The last few days I’ve felt like my first attempt at a ranking algorithm for the search engine was pretty good, like it was producing some pretty interesting results. It felt close to what I wanted to accomplish.
The first ranking algorithm was a simple link-counting algorithm that did some weighting to promote pages that look in a certain fashion. It did seem to keep the page quality up, but also seemed to as a strange side-effect promote very “1996”-looking websites. This isn’t quite what I wanted to accomplish, I wanted to promote new sites as well as long as they were rich in content.
This morning I was reading through the original paper on PageRank, an algorithm I had mostly discounted as I thought it would be too prone to manipulation, mostly based on Google’s poor performance. I had done some trials earlier and the results weren’t particularly impressive. Junk seemed to float to the top and what I wanted at the top was in the middle somewhere.
Then I noticed toward the end the authors mention something called “Personalized PageRank”; a modification of the algorithm that skews the results toward a certain subset of the graph.
The authors claim
These types of personalized PageRanks are virtually immune to manipulation by commercial interests. For a page to get a high PageRank, it must convince an important page, or a large number of non-important pages to link to it.

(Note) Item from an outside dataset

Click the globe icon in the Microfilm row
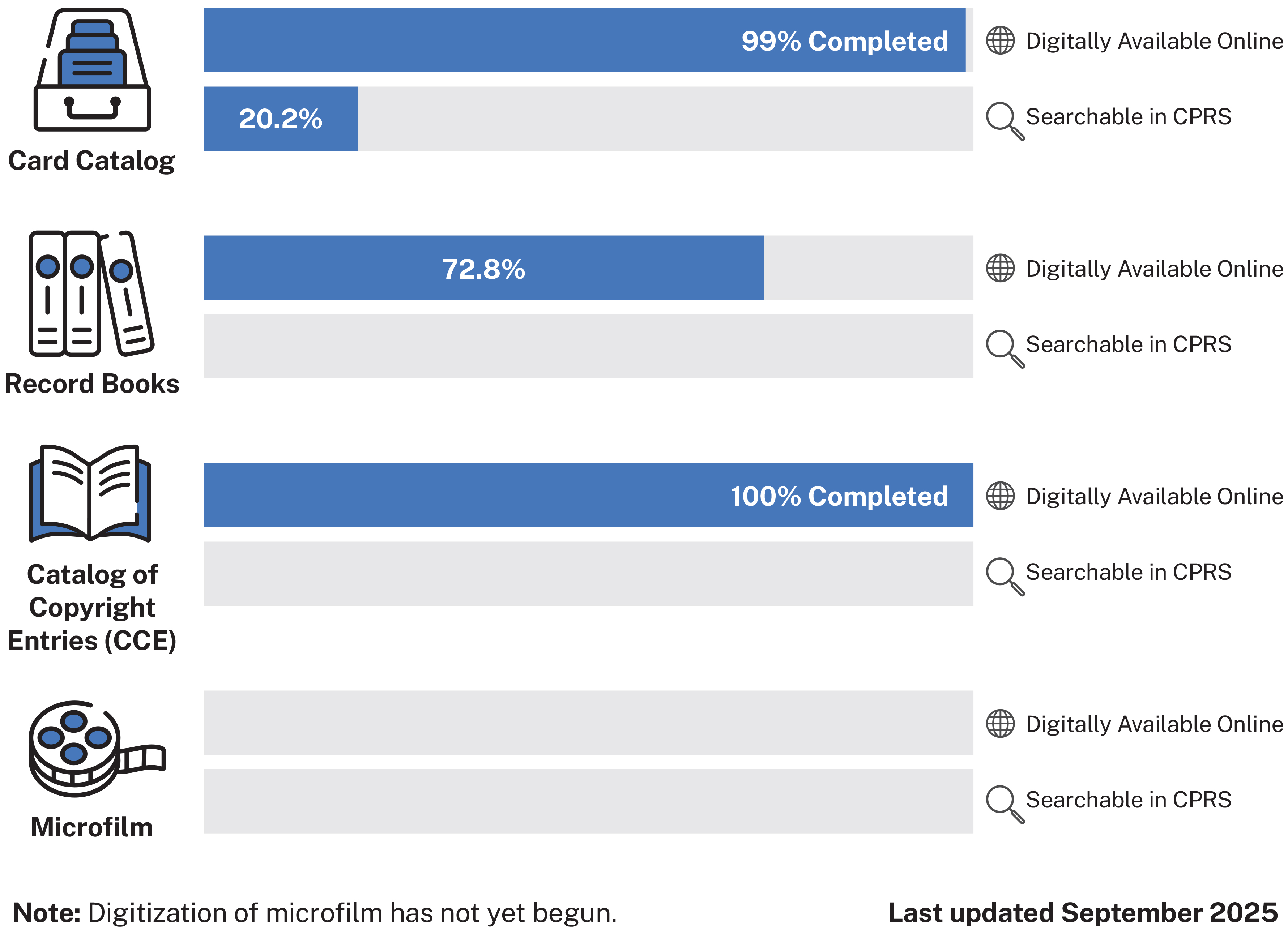The height and width of the screenshot is (934, 1288). pyautogui.click(x=999, y=723)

Huh. My interest was piqued.
The base algorithm models a visitor randomly clicking links and bases the ranking of the distribution of where the visitor is most likely to end up.
The modification of the algorithm in simplicity introduces a set of pages that a hypothetical visitor spontanenously goes back to when they get bored with the current domain. The base algorithm instead has the visitor leaving to a random page. In the base algorithm this helps escape from loops, but in the modified algorithm it also introduces a bias nodes pages adjacent to that set.
I implemented the algorithm. PageRank is a very simple algorithm so this wasn’t more than a few hours. I used my own memex.marginalia.nu as the set of pages the bored visitor goes to, as it has a lot of links to pages I like. The algorithm ran for a few seconds and then converged into something beautiful: A list of small personal websites.
No, wait. This doesn’t cut it.
Jesus. H. Christ. On. An. Actual. Penny. Farthing. What. I. Don’t. Even. HUH?!
The top 1000 results were almost ALL personal websites, like of the sort that was actually interesting! It’s… it’s the small web! It’s the living breathing blogosphere! It’s everything I wanted to make available and discoverable! I did some testing on a smaller index, and it actually kinda worked. I pushed it into production, and it works. It’s amazing!
What’s great is that even though I didn’t plan for this, my search index design allows me to actually roll with both algorithms at the same time; I can even mix the results. So I put a drop down where you can choose which ranking algorithm you want. I could probably add in a third algorithm as well!
It’s very exciting. There is probably more stuff I can tweak but it seems to produce very good results.
Appendix - A Lot Of Domains
This is going to be a lot of domains, a top-25 ranking based on which domain the PageRank biases towards. I’m not hyperlinking them, but sample a few with copy&paste. They are mostly pretty interesting.
The current seed
search.marginalia.nu twtxt.xyz wiki.xxiivv.com www.loper-os.org lee-phillips.org memex.marginalia.nu www.lord-enki.net jim.rees.org www.ranprieur.com ranprieur.com john-edwin-tobey.org tilde.town www.ii.com equinox.eulerroom.com cyborgtrees.com lobste.rs www.teddydd.me collapseos.org 0xff.nu antoine.studio parkimminent.com jitterbug.cc www.awalvie.me www.lambdacreate.com desert.glass mineralexistence.com milofultz.com ameyama.com nchrs.xyz ftrv.se www.wileywiggins.com www.leonrische.me forum.camendesign.com nilfm.cc terra.finzdani.net kokorobot.ca www.tinybrain.fans void.cc akkartik.name 100r.co sentiers.media llllllll.co www.paritybit.ca sr.ht eli.li usesthis.com marktarver.com mvdstandard.net blmayer.dev dulap.xyz
Let’s try someone who is more into the humanities.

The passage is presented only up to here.